La ministre du Travail, Agnès Maltais, qui est aussi ministre responsable de la Condition féminine « est très sensibilisée, mais elle fait face à un secteur qui a démontré une capacité de résistance absolument phénoménale. »

5 commentaires
  • Samuel Rabinovitch - Inscrit 30 octobre 2012 04 h 16

    Vieille nouvelle qui aurait dû faire les manchettes depuis longtemps!
    Les femmes dans le milieu sont carrément écrasées.

    Sam Rabinovitch

    • Sylvain Auclair - Abonné 30 octobre 2012 11 h 31

      Ça fait plusieurs fois qu'on en parle, si je me souviens bien.

  • Lise Berniquez - Inscrite 30 octobre 2012 09 h 03

    Discrimination systématique ou domination?

    Une magasinière dans le domaine de la construction avec assez d'experience cofiait qu'elle n'arrive des fois a peine a se trouver de l'emploi a cause de cette discrimination, et pourtant a cause de son experience et ses qualifications elle devrait être choisie.

    Ouai, beaucoup de chemin a faire de ce côté.

  • France Marcotte - Inscrite 30 octobre 2012 09 h 20

    Plafond de pierre

    «Les travailleuses ne peuvent et ne doivent plus porter seules le fardeau de leur intégration. [...] La sociologue du travail (madame Beeman) exhorte le gouvernement, la CCQ, les employeurs et les syndicats à ne pas se réfugier dans « des projets ponctuels » pour « répondre à des problèmes structuraux graves ».»

    Oui, on instaure des programmes d'accès à l'égalité pour se donner bonne conscience et on garroche isolément les femmes dans des milieux où elles sont reçues avec hostilité. Et on se fiche de ce qu'il advient d'elles et quand elles décrochent, on ne veut pas savoir pourquoi alors que plusieurs vivent de la détresse.

    Il faut savoir que dans ces milieux de travail aussi il y a pour tous des normes strictes concernant les poids à soulever ou à déplacer et l'outillage s'est grandement perfectionné, allégé; aucune tâche n'est impossible aux femmes et ce sont des emplois payants avec de bonnes conditions de travail.

    Toutes les femmes n'ont pas une âme de pionnière et c'est ce qu'il faut encore être pour prendre sa place dans ces chasses gardées.

  • Patrice Perreault - Inscrit 30 octobre 2012 13 h 49

    L'hétérosexisme comme manifestation de l'androcentrisme au quotidien

    C'est avec beaucoup de tristesse que j'apprends que des femmes vivent un véritable chemin de croix semé d'embûches pour simplement se faire accepter. Il semble que la culture ambiante dans le milieu de la construction véhicule toujours une perception caricaturale et misogyne des relations hommes femmes culminant à l'ostracisme de ces dernières. Il apparaît donc que les clichés et les stéréotypes demeurent au sein de notre société.
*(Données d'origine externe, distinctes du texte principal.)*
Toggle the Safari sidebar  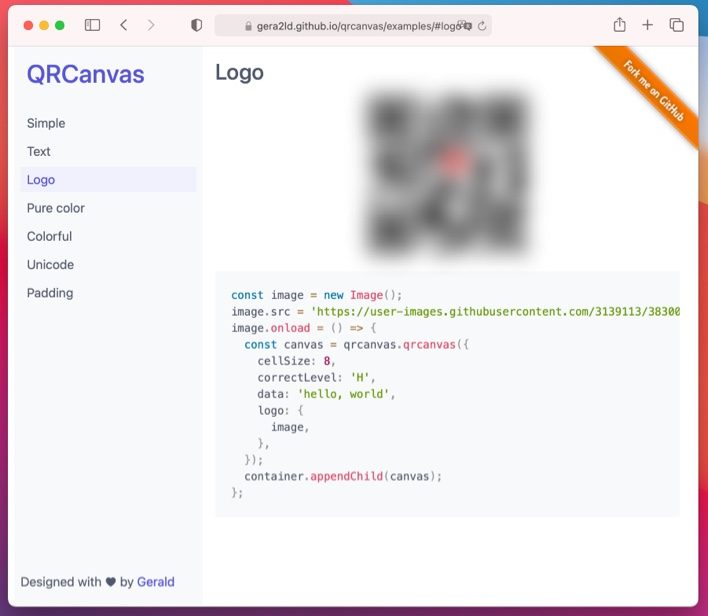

    Le miscrocosme que constitue cette société révèle que même si, juridiquement les femmes sont égales aux hommes, la culture androcentrique et avouons-le franchement patriarcale se perpétue. J'en suis fort malheureux. Nous touchons aux résistances profondes d'un changement nécessaire et plus que souhaitable face à la compréhension et à la perception de la dynamique des genres. Il est possible de constater que la perception normative transmise par notre civilisation s'enracine toujours dans la conception hiérarchisée hétérosexiste qui consacre l'inféodation des femmes.

    Une reconnaissance de cette problématique par tous les acteurs concernés apparaîtrait comme un pas dans la bonne direction. Une intervention sur le plan législatif demeure parfois indispensable pour transformer les mentalités et déconstruire les conditionnements séculaires.

    Cependant, pour déconstruire le rapport inégalitaire, il importe comme le souligne à juste titre Francis Duipuis-Déris que les hommes acceptent une forme «disempowerment» afin de favoriser un changement du paradigme androcentrique pour en privilégier un qui soit plus égalitaire et relationnel.

    Malgré les revers et les divers obstacles qui se dressent, il importe de maintenir les efforts et l’espérance pour renouveler les relations entre les personnes vivant des genres différents afin d'assurer à toutes et à tous une intégration professionnelle et sociale en fonction des aptitudes et des goûts peu importe le genre de la personne.